Excerto do texto

Após a decapitação de vários ocidentais, o autoproclamado Estado Islâmico queimou vivo um refém muçulmano. Perante as dificuldades militares, os jiadistas procuram compensar apostando na guerra psicológica
ISIL, ISIS, Estado Islâmico, Daesh… Na hora de designar o grupo terrorista que domina grande parte da Síria e do Iraque, a imprensa internacional desorienta-se, num exercício muitas vezes destinado a não conferir ao grupo terrorista o estatuto político que reclama. Talvez seja um pormenor, perante as contínuas demonstrações de poder dos jiadistas que acabam de subir mais um patamar na escala da barbárie: capturado em finais de dezembro, o piloto jordano Muath Kasasbeh foi enjaulado, regado com gasolina e transformado numa tocha humana, tudo registado num vídeo com 22 minutos de duração que mais se assemelha a uma curta-metragem.
“É terrível, mas é uma tática típica dos grupos terroristas que procuram compensar a sua falta de força militar, nomeadamente ao nível da Força Aérea, pela guerra psicológica, aterrorizando o adversário e apostando na erosão da vontade política de o combater”, comentou ao Expresso Bruno Cardoso Reis, investigador do Instituto de Ciências Sociais, da Universidade de Lisboa.

Extrato de dados
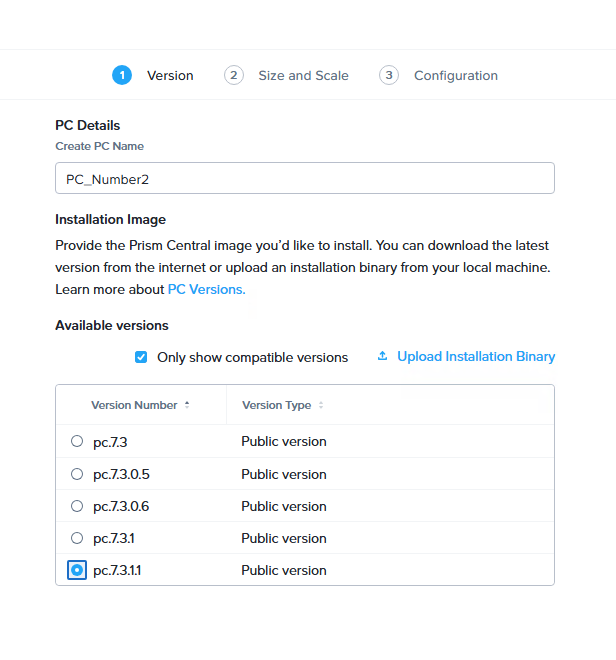Click the Version Type column header
This screenshot has height=660, width=616.
point(276,405)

Instrução A
Transcreva do texto sobre o Estado Islâmico o trecho compreendido entre "Após a decapitação" e "a uma curta-metragem.", ambos incluídos.
Instrução B
Redija a continuação do texto sobre o Estado Islâmico, partindo da última frase apresentada.
Os dados constituem material independente do texto sobre o Estado Islâmico.

Resultado A
Após a decapitação de vários ocidentais, o autoproclamado Estado Islâmico queimou vivo um refém muçulmano. Perante as dificuldades militares, os jiadistas procuram compensar apostando na guerra psicológica
ISIL, ISIS, Estado Islâmico, Daesh… Na hora de designar o grupo terrorista que domina grande parte da Síria e do Iraque, a imprensa internacional desorienta-se, num exercício muitas vezes destinado a não conferir ao grupo terrorista o estatuto político que reclama. Talvez seja um pormenor, perante as contínuas demonstrações de poder dos jiadistas que acabam de subir mais um patamar na escala da barbárie: capturado em finais de dezembro, o piloto jordano Muath Kasasbeh foi enjaulado, regado com gasolina e transformado numa tocha humana, tudo registado num vídeo com 22 minutos de duração que mais se assemelha a uma curta-metragem.

Resultado B
“O problema é sempre onde estabelecer o limite, de forma a continuar a ter impacto, mas a não provocar uma reação ainda mais forte. Há que ver as consequências a médio prazo. Será que depois de responder a este desafio direto, a Jordânia mantém o nível de empenhamento? Ou resguarda-se discretamente?”
A morte do jordano segue-se às decapitações de cinco cidadãos ocidentais — os norte-americanos James Foley, Steven Sotloff e Peter Kassig e os britânicos David Haines e Alan Henning —, igualmente filmadas e publicadas na internet. Em sua posse, os jiadistas têm pelo menos mais dois ocidentais. Um deles é John Cantlie, o fotógrafo britânico que já surgiu em oito vídeos de propaganda do Estado Islâmico, o último dos quais a 3 de janeiro, onde aparece a guiar uma visita à cidade iraquiana de Mosul.
Nas mãos do Estado Islâmico está também uma norte-americana de 26 anos, raptada na Síria no ano passado quando desenvolvia trabalho humanitário e cuja identidade nunca foi revelada.
Como responder?
“Não há soluções ou estratégias rápidas para combater grupos terroristas ou guerrilhas bem organizados e bem enraizados localmente”, continua Bruno Cardoso Reis. “A chave está em obter boas informações, mas estes grupos são difíceis de penetrar e escutar. Está também em procurar desestruturar a capacidade de comando e controlo coordenado da sua liderança; apostar em separar populações muçulmanas locais (seja no Levante, seja na Europa) destes grupos. Se perderem enraizamento local ficam mais expostos. Deste ponto de vista, este tipo de atos, para mais contra um piloto muçulmano, podem ser úteis na guerra de propaganda. O risco é uma retaliação desproporcionada, como por exemplo um ataque jordano que atinja as populações civis em zonas controlados pelo grupo.”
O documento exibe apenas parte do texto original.